Written by Lavigne and Lukasz "Dr. Luke" Gottwald and produced by the latter, the song premiered on radio stations across North America in November 2006, receiving positive reviews from critics. "Keep Holding On" was one of the songs short-listed for the "Best Original Song" category at the 79th Academy Awards, but it was not among the final nominees. The song was also ranked on the iTunes Australia top 500 at 403.
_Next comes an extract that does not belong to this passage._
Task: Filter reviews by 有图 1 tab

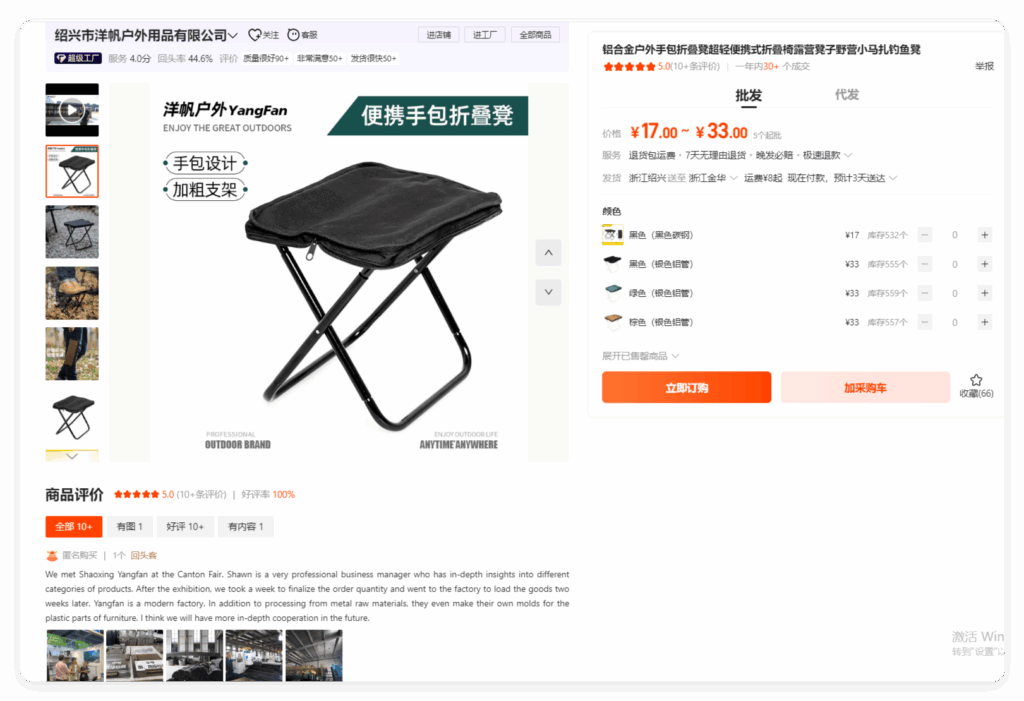Action: tap(129, 527)
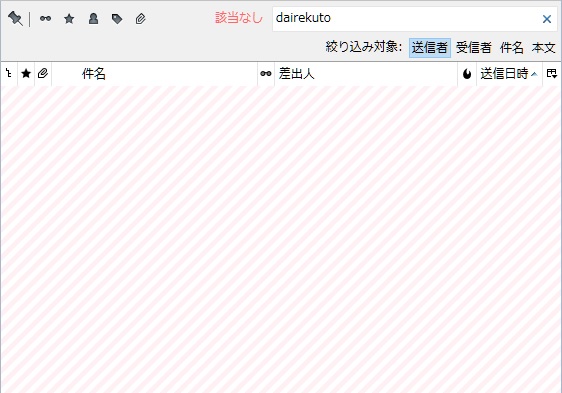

==Background and composition==

"Keep Holding On" was written by Lavigne and produced by co-writer Lukasz "Dr. Luke" Gottwald. The strings were arranged and conducted by Leon Pendarvis, long time SNL associate with Dr. Luke. The song was recorded at Henson Recording Studios in Hollywood in 2006. According to the sheet music published at musicnotes.com by Universal Music Publishing Group, the song is composed in the key of G major and is set in a time signature of 6/8 with a tempo of 56 beats per minute. Lavigne's vocal range spans from F♯_{3} to D_{5}. Keep Holding On is a pop rock song with pop influences.

==Reception==

===Commercial===
"Keep Holding On" reached number two for four weeks on the Canadian BDS Airplay Chart, number one being Nelly Furtado's "Say It Right". It became her highest-peaking airplay single since "Complicated" which peaked at number one for one week in 2002. It peaked at number 14 on the Canadian Hot 100, where it spent 20 weeks on the chart. In the United States, "Keep Holding On" spent 21 weeks on the US Billboard Hot 100 chart, peaking within the top twenty at 17, charting below Lavigne's "Girlfriend" which was number one that week. It peaked in the top ten on the Hot Adult Top 40 Tracks format chart. This feat is particularly impressive considering no official promotional music video was made.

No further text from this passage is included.